• **What to work on**: Images are to be excluded from the copy, and the records below reproduced word for word.

------ The input

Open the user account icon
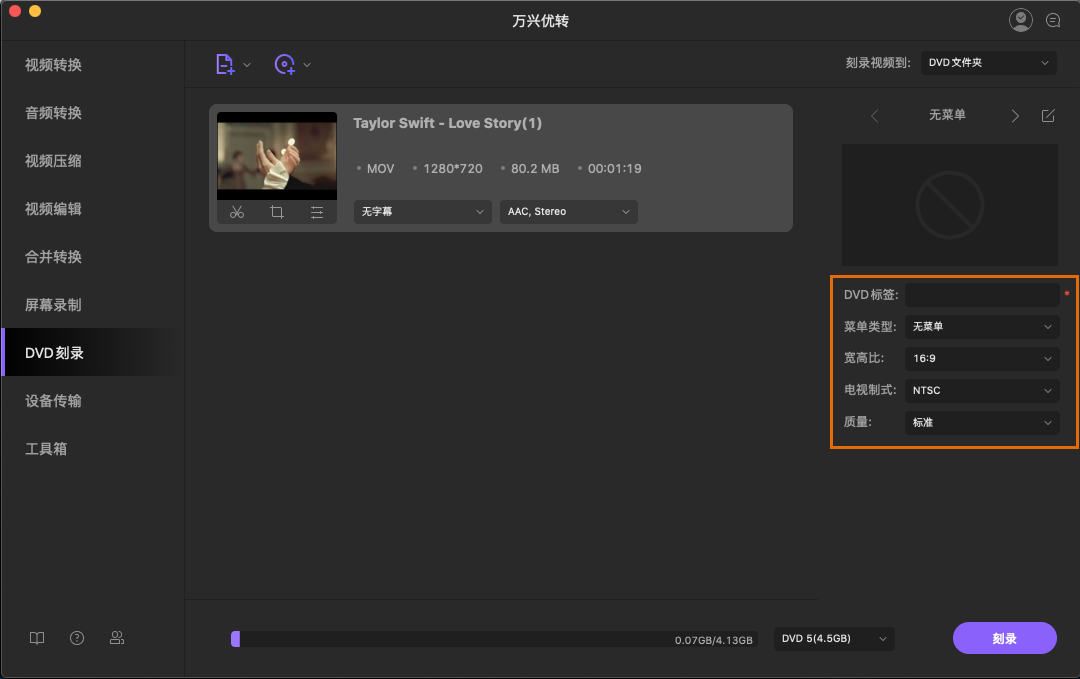Image resolution: width=1080 pixels, height=679 pixels. click(1020, 20)
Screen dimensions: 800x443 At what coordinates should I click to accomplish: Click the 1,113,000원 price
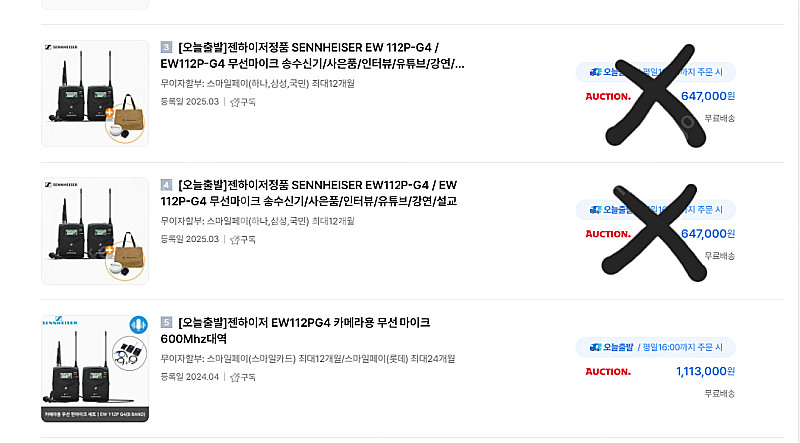tap(705, 372)
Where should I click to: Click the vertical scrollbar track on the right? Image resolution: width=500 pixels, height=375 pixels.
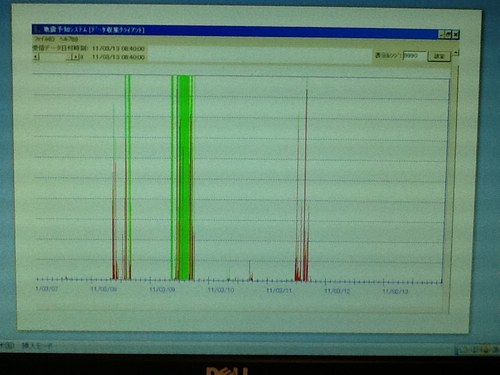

------------

• **Your solution**:
Open the user account icon
Image resolution: width=1080 pixels, height=679 pixels. click(1020, 20)
Screen dimensions: 800x443 At what coordinates should I click to accomplish: Click the 1,113,000원 price
tap(705, 372)
Where should I click to: Click the vertical scrollbar track on the right? Image resolution: width=500 pixels, height=375 pixels.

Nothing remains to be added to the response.